Buying a car is an expensive financial goal. One that requires most people years of planning, saving, and equated monthly installments (EMIs). This is why when you finally have a car parked in your driveway, you should do everything in your ability to keep it secured and well-functioning.
Out of the many ways to look after your vehicle, getting a comprehensive car insurance policy is a must. Although the law only mandates third-party car insurance, a comprehensive car insurance plan can offer more benefits.
Some of these come with the additional riders that you can club together to enhance your policy. The Return-to-Invoice rider is one such add on.
Here is a detailed guide on how to use the Return-to-Invoice rider in a car insurance policy.
What Is The Return-To-Invoice Rider?
Insurance companies for car plans offer coverage based on the Insured Declared Value (IDV) of the vehicle. When they calculate car insurance, they look at the make, model, accessories, location of the car and driver, etc. and then decide the premium and sum assured. The IDV is not the same as the price at which you buy your car. Rather, it is its current value.
The Return-to-Invoice rider ends the gap in these two values. With this rider, if you make a claim, the insurance company will pay you the invoice price of your car and not the IDV. This will include on-road taxes, the ex-showroom price, and the cost of registration.
When Can The Return-To-Invoice Rider Be Used?
The Return-to-Invoice rider can only be used in the case of complete damage or loss to your vehicle. This means if your car gets stolen or has been damaged so badly that it can no longer be repaired or used, you can claim its entire value from the insurance company.

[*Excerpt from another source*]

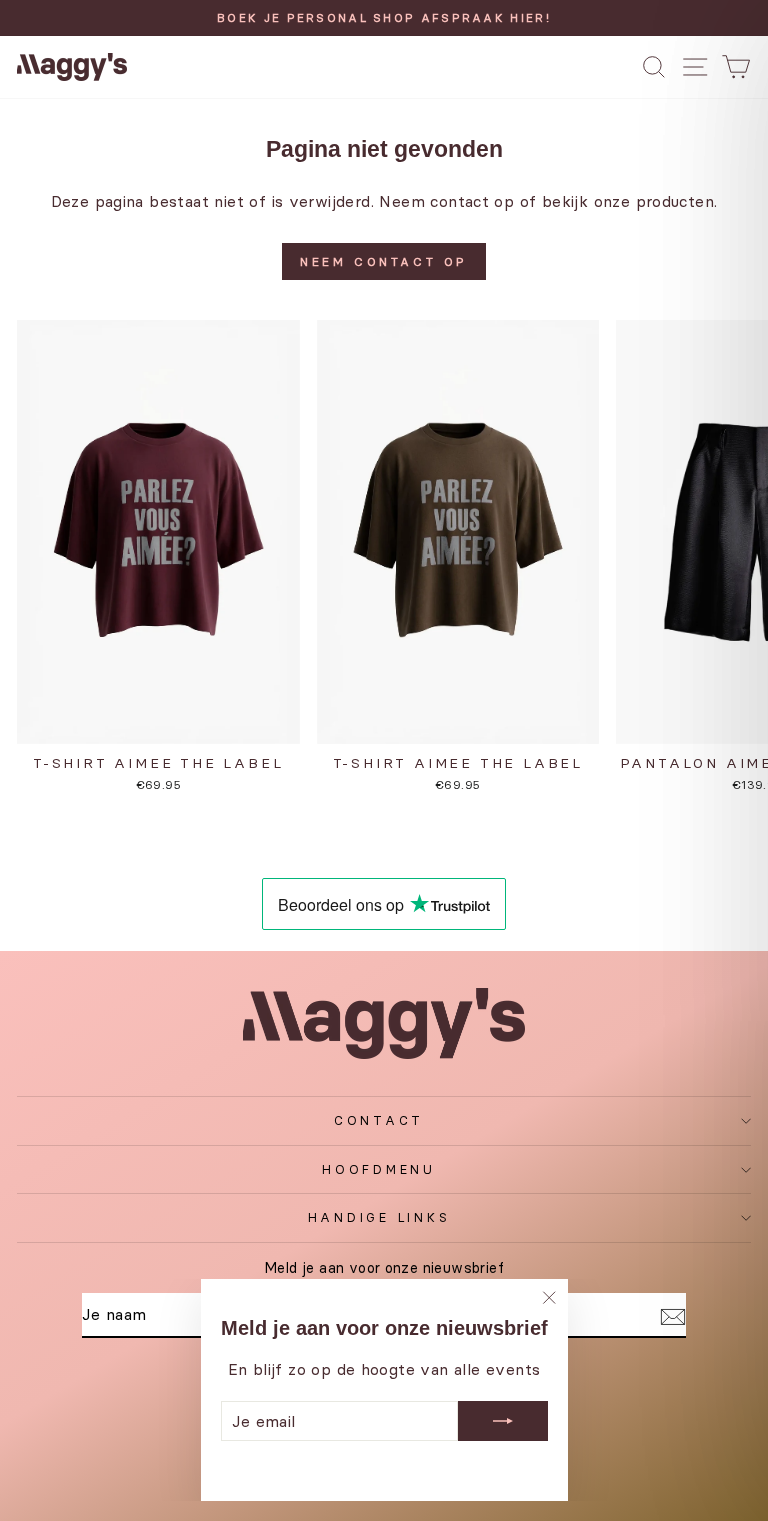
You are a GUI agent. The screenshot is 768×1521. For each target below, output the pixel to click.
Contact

However, you will be asked for a police report to validate your claim of loss or damage to get the settlement.
In addition to the above, the Return-to-Invoice can also only be used if your vehicle is not older than 3 to 5 years. The precise time can differ from insurer to insurer. An important thing to remember is that in the case of small claims, the Return-to-Invoice rider is not applicable.
What Are The Benefits Of The Return-To-Invoice Rider?
You can add the Return-to-Invoice option to your car insurance policy for a number of reasons. Here are some advantages of this rider.
Better protection: In the case of complete loss or damage, a Return-to-Invoice rider can be of great help by ensuring that you get back the worth of your car. The loss of a four-wheeler can be hard to bear, and this add-on can help you cover for it.
Covers hidden costs: Not only the price of the car, but the rider also accounts for road tax and registration charges, so that you receive comprehensive protection.
Enables future purchases: The money from the Return-to-Invoice insurance claim can be used to buy another car if your old car is stolen or damaged beyond repair. You do not have to spend any more from your pocket or apply for a new loan.
What Are The Things To Consider While Buying A Return-To-Invoice Rider?
Along with the many advantages, you should be careful about certain aspects of a Return-to-Invoice rider, such as:
Does not cover old cars: A Return-to-Invoice will not work for old vehicles. If your vehicle is older than 3 to 5 years, the rider will not be added to your policy. In case of existing riders, the insurance company will automatically delete the add-on from your plan.
Increases the cost of insurance: A Return-to-Invoice provides additional security to your car but also comes at an extra cost. At an average, the rider can increase the cost of a car insurance policy by 10%.
Covers only own damage: The Return-to-Invoice rider can only be added to a comprehensive car insurance plan. It cannot be bought with a third-party insurance policy. The add-on only includes own-damage and not third-party damage.
Accounts for complete loss: The Return-to-Invoice add-on can be used in cases of fire, theft, natural calamities, and accidents, as long as the car has been fully destroyed or stolen. The Return-to-Invoice is not applicable for minor repairs or petty thefts.
What Is The Difference Between A Return-To-Invoice And A Zero Depreciation Rider?
The zero depreciation cover is useful in the case of small or partial repairs. A Return-to-Invoice, on the other hand, is for permanent loss or damage to the vehicle.
To Sum It Up
A good insurance policy can be your car’s companion and safeguard it for a long time. And the right riders add to this security with their unique offerings.
So, make sure to thoroughly check the plan and pick suitable riders before hitting on the ‘Pay’ button while buying an online 4 wheeler insurance policy.